Repeat the data exactly, please.

------ Source data

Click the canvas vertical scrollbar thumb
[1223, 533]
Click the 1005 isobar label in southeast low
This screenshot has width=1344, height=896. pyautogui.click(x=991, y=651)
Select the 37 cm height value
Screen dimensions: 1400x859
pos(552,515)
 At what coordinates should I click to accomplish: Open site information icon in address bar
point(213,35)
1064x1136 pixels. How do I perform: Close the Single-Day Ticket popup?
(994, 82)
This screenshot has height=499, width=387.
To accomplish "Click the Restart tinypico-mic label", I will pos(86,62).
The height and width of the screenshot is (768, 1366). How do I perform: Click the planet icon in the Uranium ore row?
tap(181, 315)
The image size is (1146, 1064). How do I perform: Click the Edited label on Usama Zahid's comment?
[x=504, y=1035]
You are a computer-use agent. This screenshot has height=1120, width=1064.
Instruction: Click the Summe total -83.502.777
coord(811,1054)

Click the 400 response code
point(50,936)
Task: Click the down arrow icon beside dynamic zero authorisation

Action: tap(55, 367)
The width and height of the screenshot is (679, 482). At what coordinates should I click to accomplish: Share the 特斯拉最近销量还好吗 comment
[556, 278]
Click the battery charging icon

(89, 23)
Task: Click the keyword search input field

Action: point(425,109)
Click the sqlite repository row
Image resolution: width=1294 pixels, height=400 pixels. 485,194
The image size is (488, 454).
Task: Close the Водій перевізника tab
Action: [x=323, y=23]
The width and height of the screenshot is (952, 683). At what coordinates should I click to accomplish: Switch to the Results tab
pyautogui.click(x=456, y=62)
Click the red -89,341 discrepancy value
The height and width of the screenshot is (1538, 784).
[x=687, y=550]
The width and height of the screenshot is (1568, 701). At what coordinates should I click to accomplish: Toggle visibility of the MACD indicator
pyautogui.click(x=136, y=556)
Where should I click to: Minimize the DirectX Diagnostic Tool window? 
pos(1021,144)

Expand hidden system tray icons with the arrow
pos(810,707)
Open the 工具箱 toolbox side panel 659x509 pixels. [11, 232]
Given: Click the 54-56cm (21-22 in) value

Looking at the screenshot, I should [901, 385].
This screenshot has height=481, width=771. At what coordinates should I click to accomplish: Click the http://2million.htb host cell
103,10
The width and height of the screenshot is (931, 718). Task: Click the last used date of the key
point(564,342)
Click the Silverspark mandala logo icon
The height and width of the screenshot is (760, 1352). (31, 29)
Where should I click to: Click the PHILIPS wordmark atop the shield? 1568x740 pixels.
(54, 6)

------------

● **Task solution**:
Click the canvas vertical scrollbar thumb
[1223, 533]
Click the 1005 isobar label in southeast low
This screenshot has width=1344, height=896. pyautogui.click(x=991, y=651)
Select the 37 cm height value
Screen dimensions: 1400x859
pos(552,515)
 At what coordinates should I click to accomplish: Open site information icon in address bar
point(213,35)
1064x1136 pixels. How do I perform: Close the Single-Day Ticket popup?
(994, 82)
This screenshot has height=499, width=387.
To accomplish "Click the Restart tinypico-mic label", I will pos(86,62).
The height and width of the screenshot is (768, 1366). How do I perform: Click the planet icon in the Uranium ore row?
tap(181, 315)
The image size is (1146, 1064). How do I perform: Click the Edited label on Usama Zahid's comment?
[x=504, y=1035]
You are a computer-use agent. This screenshot has height=1120, width=1064.
Instruction: Click the Summe total -83.502.777
coord(811,1054)

Click the 400 response code
point(50,936)
Task: Click the down arrow icon beside dynamic zero authorisation

Action: tap(55, 367)
The width and height of the screenshot is (679, 482). At what coordinates should I click to accomplish: Share the 特斯拉最近销量还好吗 comment
[556, 278]
Click the battery charging icon

(89, 23)
Task: Click the keyword search input field

Action: point(425,109)
Click the sqlite repository row
Image resolution: width=1294 pixels, height=400 pixels. 485,194
The image size is (488, 454).
Task: Close the Водій перевізника tab
Action: [x=323, y=23]
The width and height of the screenshot is (952, 683). At what coordinates should I click to accomplish: Switch to the Results tab
pyautogui.click(x=456, y=62)
Click the red -89,341 discrepancy value
The height and width of the screenshot is (1538, 784).
[x=687, y=550]
The width and height of the screenshot is (1568, 701). At what coordinates should I click to accomplish: Toggle visibility of the MACD indicator
pyautogui.click(x=136, y=556)
Where should I click to: Minimize the DirectX Diagnostic Tool window? 
pos(1021,144)

Expand hidden system tray icons with the arrow
pos(810,707)
Open the 工具箱 toolbox side panel 659x509 pixels. [11, 232]
Given: Click the 54-56cm (21-22 in) value

Looking at the screenshot, I should [901, 385].
This screenshot has height=481, width=771. At what coordinates should I click to accomplish: Click the http://2million.htb host cell
103,10
The width and height of the screenshot is (931, 718). Task: Click the last used date of the key
point(564,342)
Click the Silverspark mandala logo icon
The height and width of the screenshot is (760, 1352). (31, 29)
Where should I click to: Click the PHILIPS wordmark atop the shield? 1568x740 pixels.
(54, 6)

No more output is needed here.